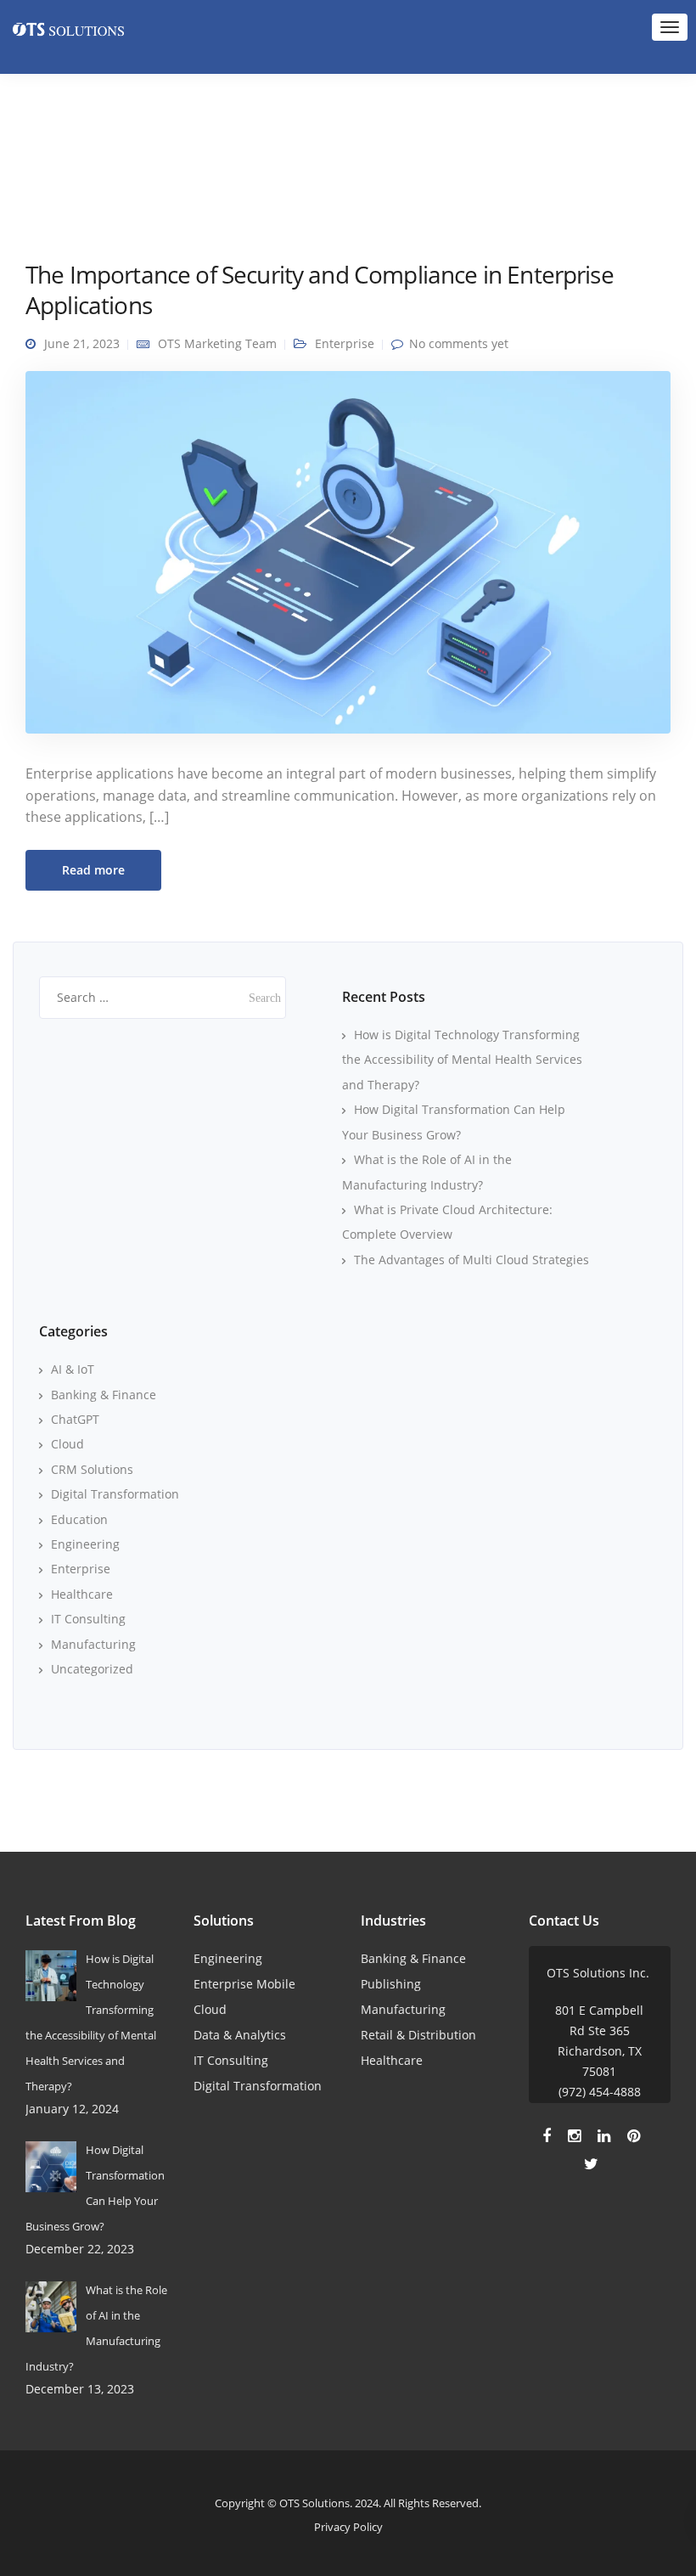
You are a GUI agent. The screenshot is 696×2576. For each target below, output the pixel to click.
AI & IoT (72, 1369)
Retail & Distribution (418, 2035)
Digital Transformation (115, 1494)
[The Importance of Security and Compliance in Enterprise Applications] (348, 559)
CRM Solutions (92, 1469)
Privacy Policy (348, 2526)
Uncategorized (92, 1669)
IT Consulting (88, 1619)
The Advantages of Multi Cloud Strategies (471, 1259)
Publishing (391, 1984)
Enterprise (344, 343)
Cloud (67, 1444)
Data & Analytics (240, 2035)
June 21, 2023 (82, 343)
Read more (93, 870)
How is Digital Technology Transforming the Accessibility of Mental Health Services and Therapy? (462, 1059)
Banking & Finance (103, 1394)
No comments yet (458, 343)
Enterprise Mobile (244, 1984)
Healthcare (82, 1594)
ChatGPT (75, 1419)
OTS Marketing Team (217, 343)
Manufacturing (93, 1644)
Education (79, 1519)
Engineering (85, 1544)
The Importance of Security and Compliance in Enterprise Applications (319, 289)
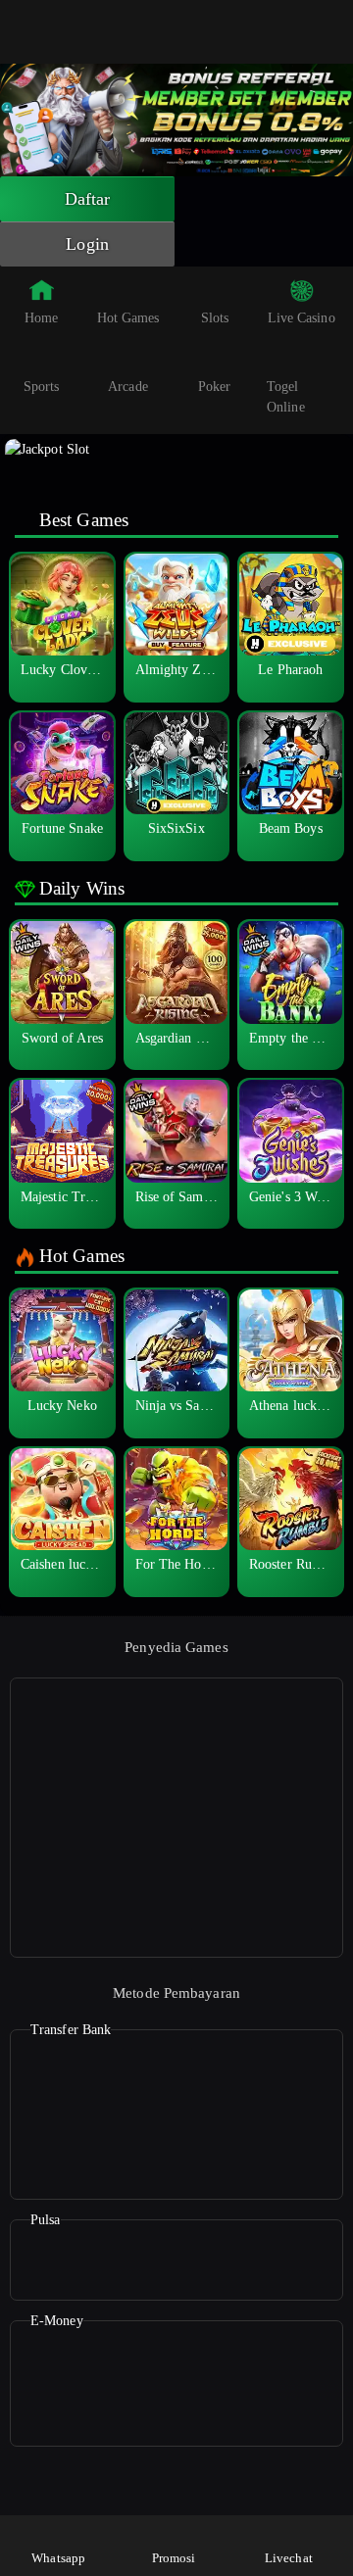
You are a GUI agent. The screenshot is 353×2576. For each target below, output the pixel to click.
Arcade (128, 386)
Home (41, 318)
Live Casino (301, 318)
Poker (214, 386)
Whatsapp (58, 2558)
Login (87, 244)
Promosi (174, 2558)
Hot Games (128, 318)
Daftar (88, 199)
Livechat (289, 2558)
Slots (215, 318)
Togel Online (286, 396)
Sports (42, 386)
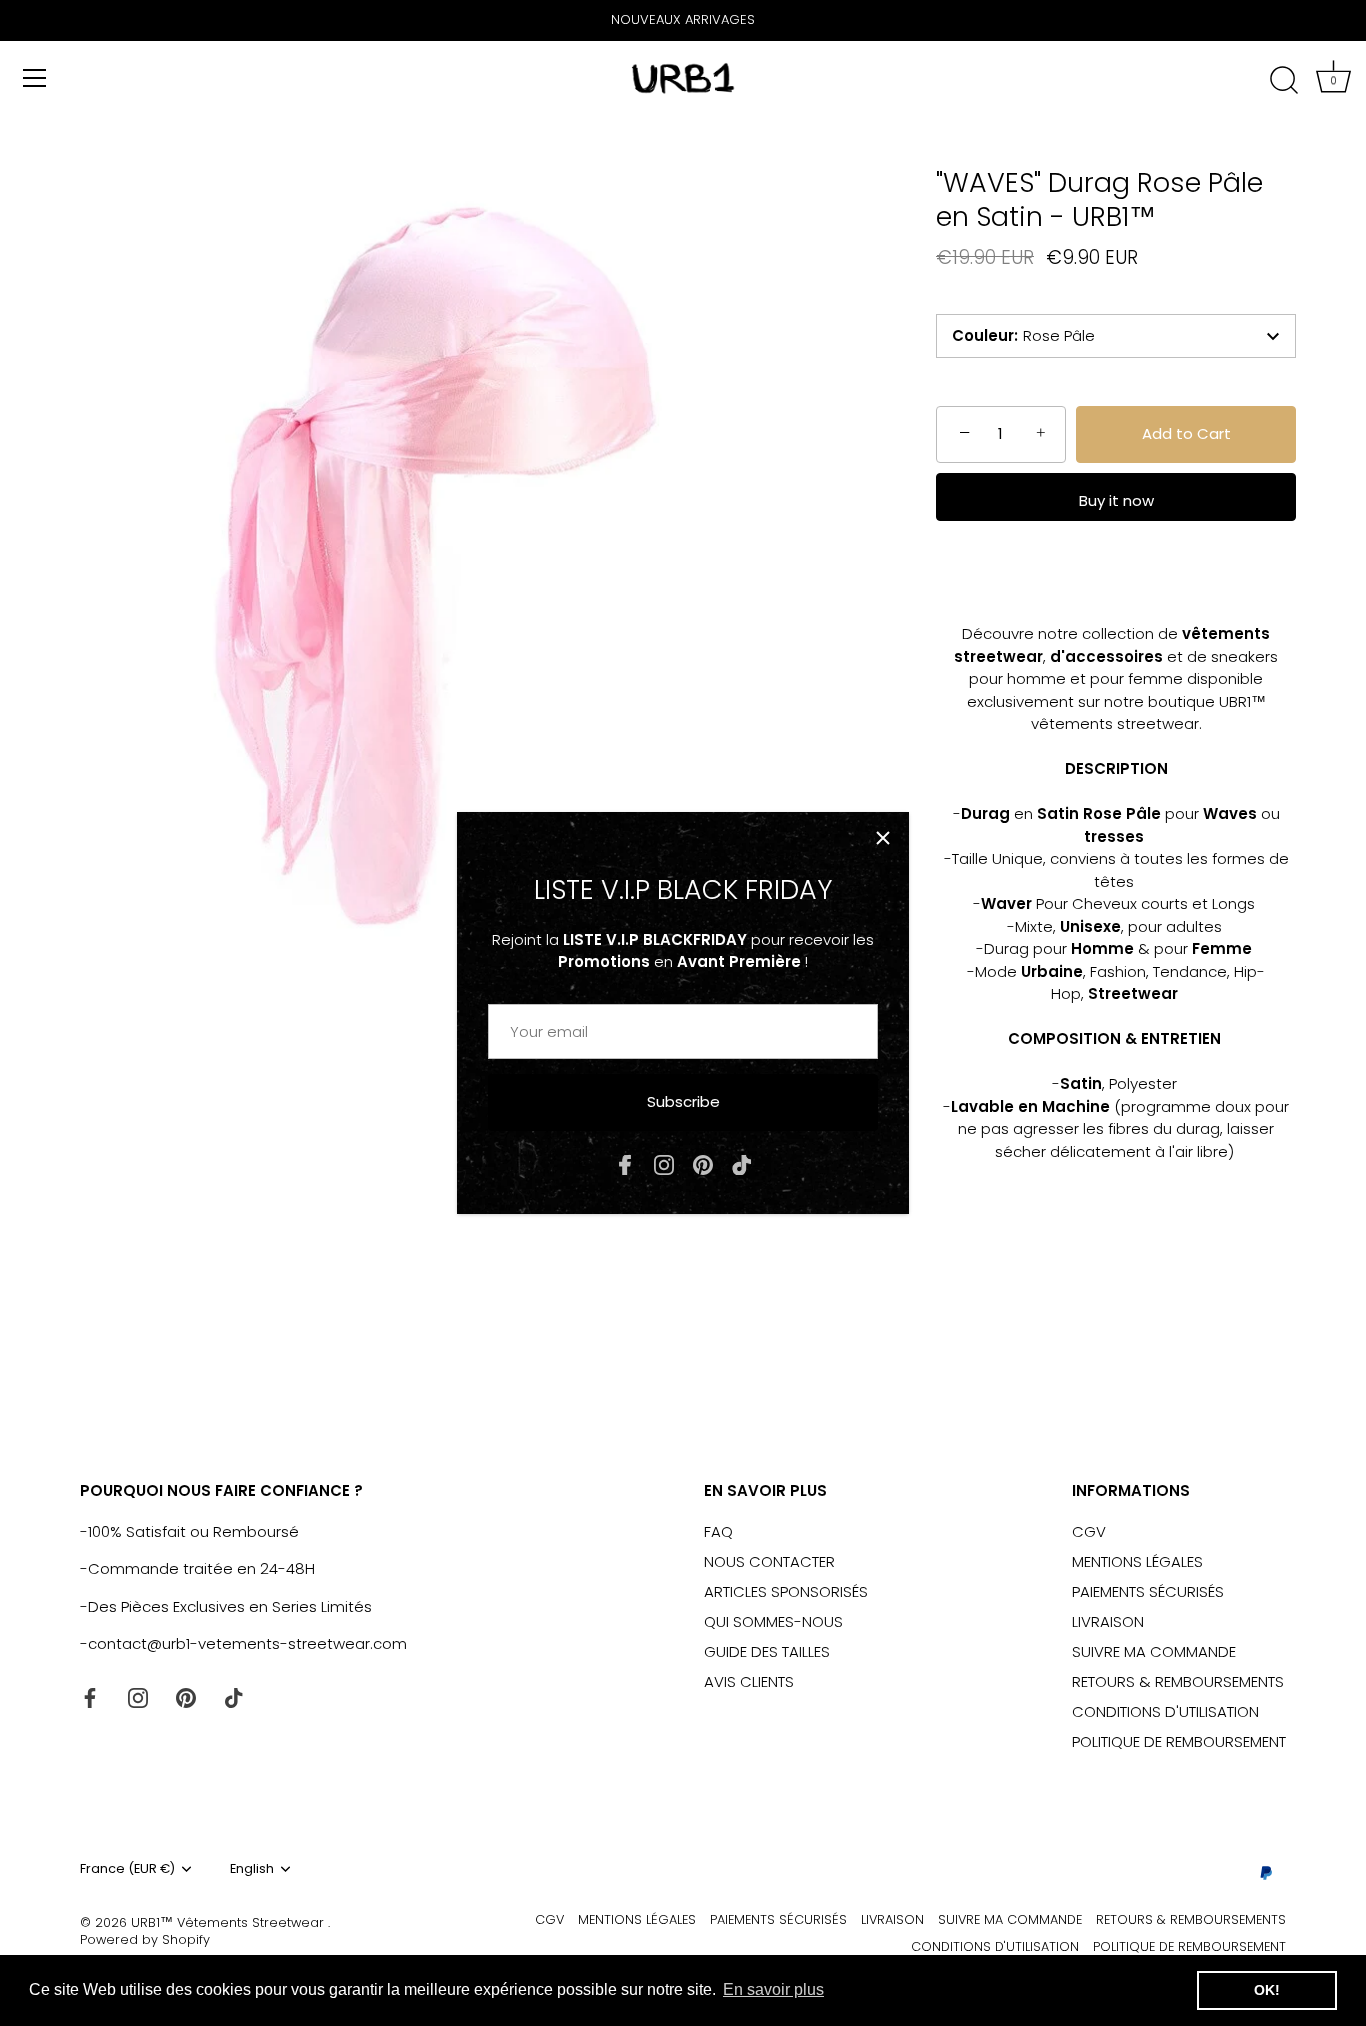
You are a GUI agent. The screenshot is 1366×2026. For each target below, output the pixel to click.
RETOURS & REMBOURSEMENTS (1178, 1681)
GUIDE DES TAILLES (767, 1651)
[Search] (1284, 81)
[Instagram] (664, 1163)
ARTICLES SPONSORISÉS (786, 1591)
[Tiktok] (742, 1163)
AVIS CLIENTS (749, 1681)
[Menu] (35, 78)
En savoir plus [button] (773, 1989)
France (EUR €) (127, 1869)
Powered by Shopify (145, 1939)
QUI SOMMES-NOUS (773, 1621)
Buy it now (1116, 500)
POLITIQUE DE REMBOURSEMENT (1179, 1741)
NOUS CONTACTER (769, 1561)
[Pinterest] (703, 1163)
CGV (1089, 1531)
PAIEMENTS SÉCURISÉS (1148, 1591)
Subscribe (683, 1101)
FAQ (718, 1531)
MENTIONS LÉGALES (1137, 1561)
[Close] (883, 838)
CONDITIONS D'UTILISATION (1165, 1711)
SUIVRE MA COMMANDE (1154, 1651)
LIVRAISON (1108, 1621)
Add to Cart (1186, 433)
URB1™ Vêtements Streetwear (229, 1922)
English (252, 1869)
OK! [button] (1267, 1990)
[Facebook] (625, 1163)
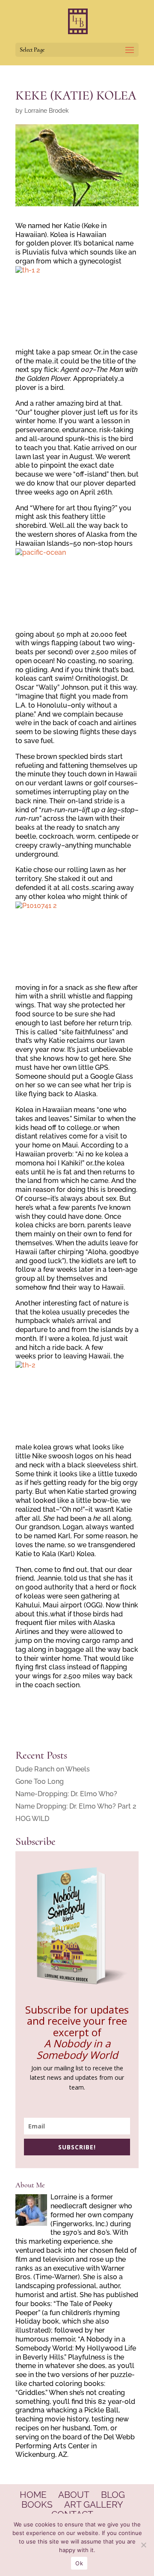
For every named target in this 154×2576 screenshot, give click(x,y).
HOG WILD (32, 1819)
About (73, 2494)
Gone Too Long (39, 1781)
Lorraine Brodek (46, 110)
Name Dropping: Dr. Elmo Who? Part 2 (75, 1806)
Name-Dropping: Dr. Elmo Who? (66, 1794)
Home (33, 2494)
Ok (79, 2563)
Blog (113, 2494)
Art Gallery (93, 2504)
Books (37, 2504)
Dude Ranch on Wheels (52, 1769)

----

— PROBLEM REQUIREMENTS —
Search the entries for the word "output". Copy each line where it appears.

— FINAL ANSWER —
You are a GUI agent. The screenshot is 696×2576. For each target below, output the pixel to click.
You are a GUI agent. The screenshot is 353×2576. For each target below, output the pixel to click.
You are a GUI agent. The screenshot is 1366×2026. For each target below, output the pixel to click.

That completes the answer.